TEXTAUSZUG →
-- -- --

URI: 
       # taz.de -- Ausstellung „Hello Lübeck!“: Partizipation für alle
       
       > Werke anfassen und Wände bemalen erlaubt: Die neue Leiterin der Lübecker
       > Kunsthalle St. Annen, Noura Dirani, spielt mit den Konventionen von
       > Museen.
       
   IMG Bild: Gar nicht so leicht, auf Augenhöhe mit der Kunst zu kommen: Ahmet Öğüts mal wirklich partizipative Arbeit „Jump-up“
       
       Von Mangel an Ambition kann man da wirklich nicht sprechen: Vom „Ort des
       lebendigen Austauschs“ war die Rede, als, spät im alten Jahr, eine
       Ausstellung in der Lübecker [1][Kunsthalle St. Annen] zur Eröffnung
       anstand: „Hello Lübeck!“ ist die überschrieben und läuft dort noch bis in
       den Juli. Mitte April wird ein erweiternder zweiter Teil eröffnet, auch das
       eine Form von Austausch. Mit dem „Hallo“ meint Noura Dirani, seit Oktober
       Chefin des Hauses, es erkennbar ernst: Die Kunsthalle soll sich öffnen –
       zur Stadt hin, zu den Menschen, für einen „Dialog mit der ganzen
       Gesellschaft“.

-- -- --

AUFGABE A →
Nenne jeden Ausdruck, der im Textauszug über die Lübecker Ausstellung in Anführungszeichen steht, und zwar jeden nur einmal.
Textauszug und Datensätze stammen aus unterschiedlichen Quellen.

(Zeigedaten für Seiten und Bildschirme)
-- -- --

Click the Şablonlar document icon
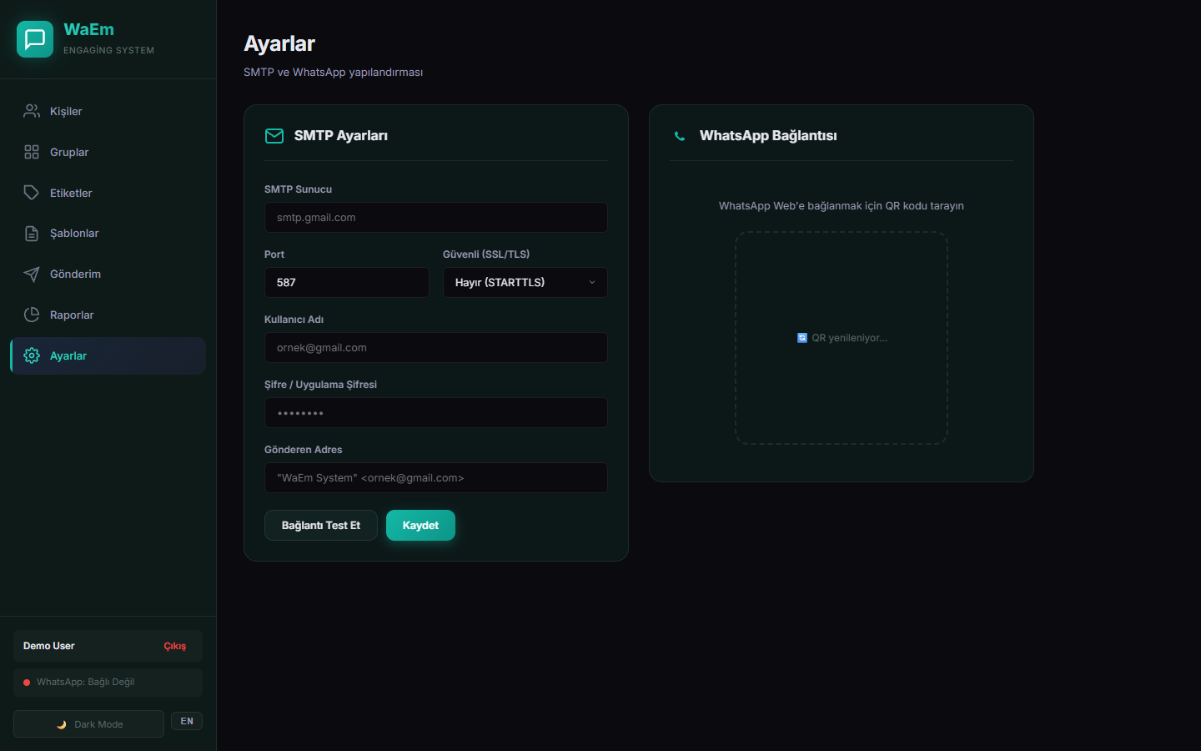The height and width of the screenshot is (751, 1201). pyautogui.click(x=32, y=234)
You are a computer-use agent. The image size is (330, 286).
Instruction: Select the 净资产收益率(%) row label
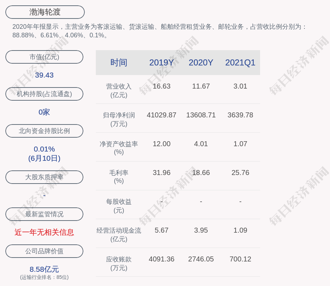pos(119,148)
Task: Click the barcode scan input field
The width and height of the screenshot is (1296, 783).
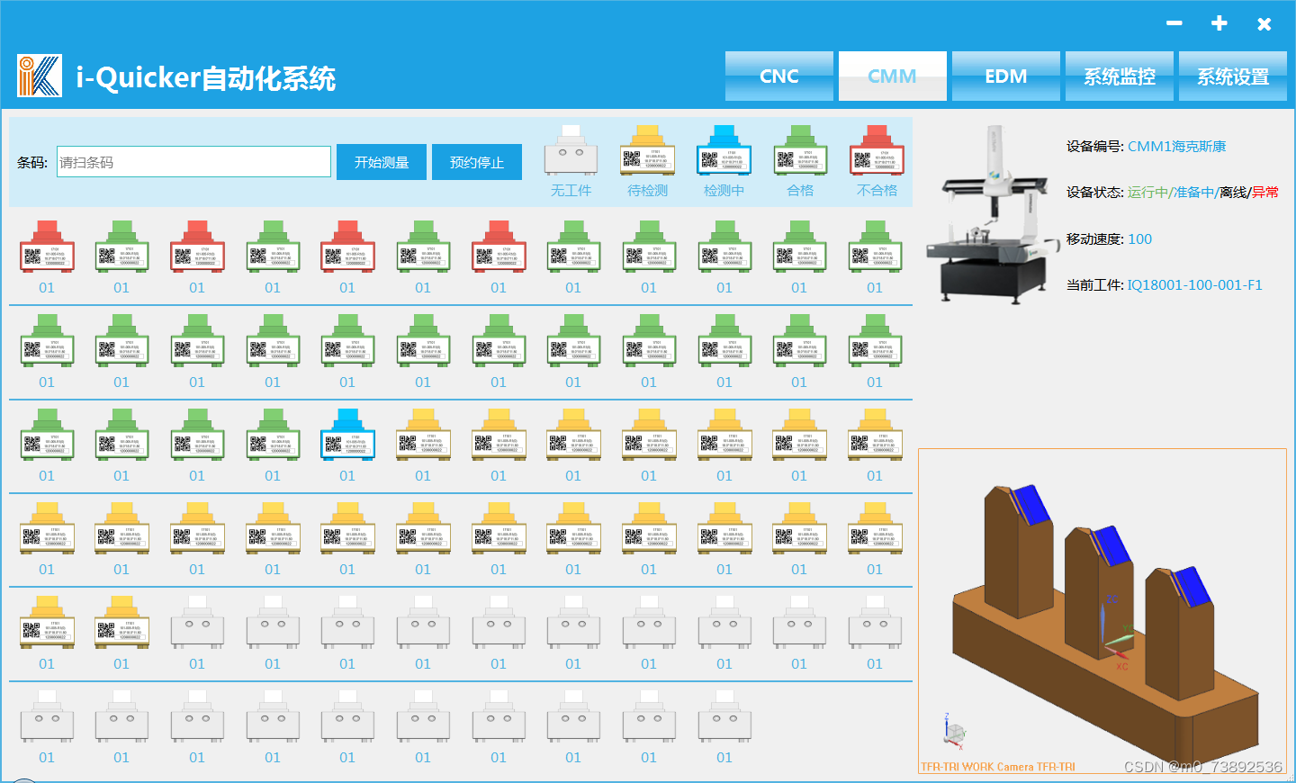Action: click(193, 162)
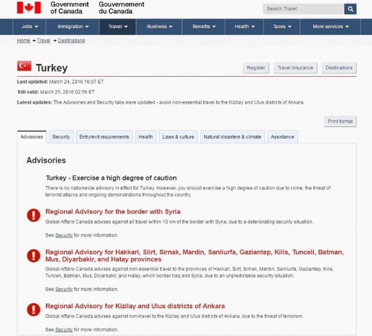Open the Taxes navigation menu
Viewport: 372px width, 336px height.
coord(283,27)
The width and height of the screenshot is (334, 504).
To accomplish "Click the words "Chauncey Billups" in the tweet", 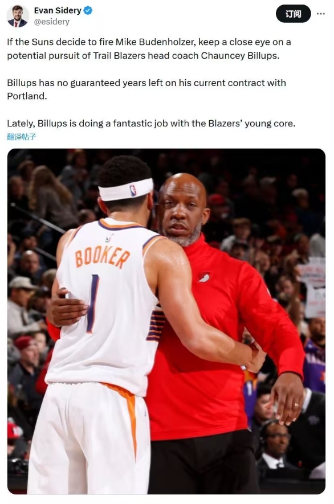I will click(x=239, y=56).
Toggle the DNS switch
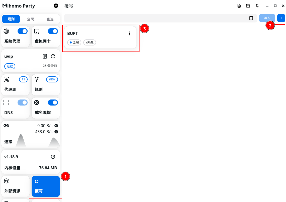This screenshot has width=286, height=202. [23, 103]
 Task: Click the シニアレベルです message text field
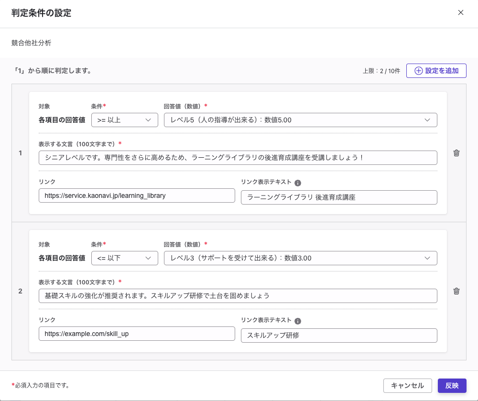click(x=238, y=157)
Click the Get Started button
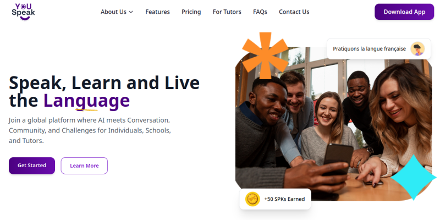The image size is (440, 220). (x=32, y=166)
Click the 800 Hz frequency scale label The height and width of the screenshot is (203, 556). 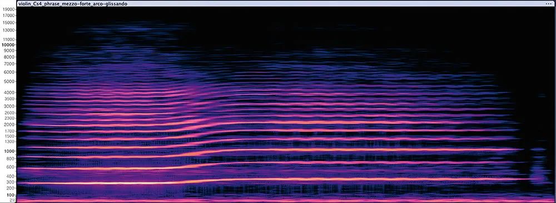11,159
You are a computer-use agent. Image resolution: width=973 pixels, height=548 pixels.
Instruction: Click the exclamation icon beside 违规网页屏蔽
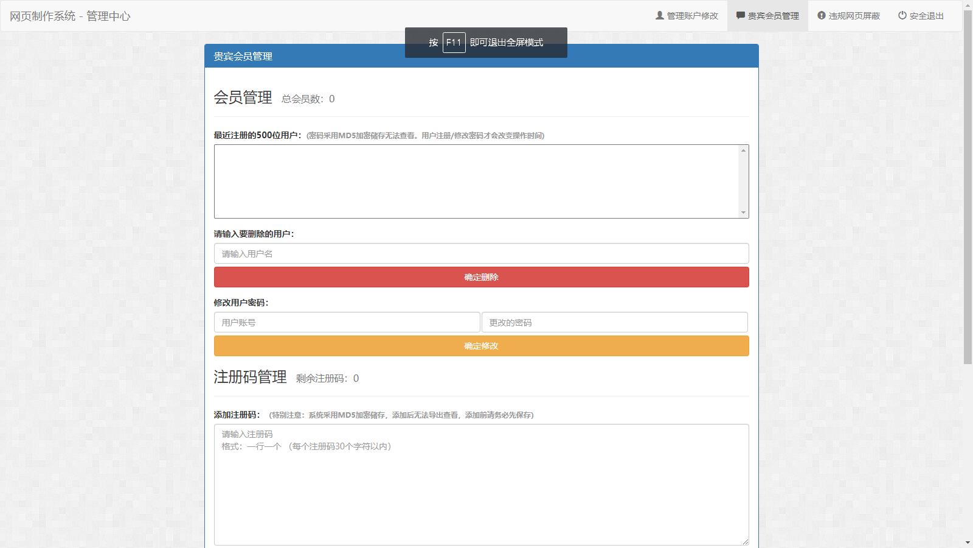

-- -- --

AUFGABE B →
Gib die Zeilen der Datensätze von der Zeile mit „You are a computer-use agent. The“ bis zur Zeile mit „coord(283,27)“ erneut aus und tausche dabei „row label“ gegen „column header“ aus. Lass die Bilder dabei weg.

LÖSUNG A →
- „Hello Lübeck!“
- „Jump-up“
- „Ort des lebendigen Austauschs“
- „Hallo“
- „Dialog mit der ganzen Gesellschaft“

LÖSUNG B →
You are a computer-use agent. The image size is (330, 286).
Instruction: Select the 净资产收益率(%) column header
pos(119,148)
Task: Click the barcode scan input field
The width and height of the screenshot is (1296, 783).
Action: click(193, 162)
Open the Taxes navigation menu
Viewport: 372px width, 336px height.
coord(283,27)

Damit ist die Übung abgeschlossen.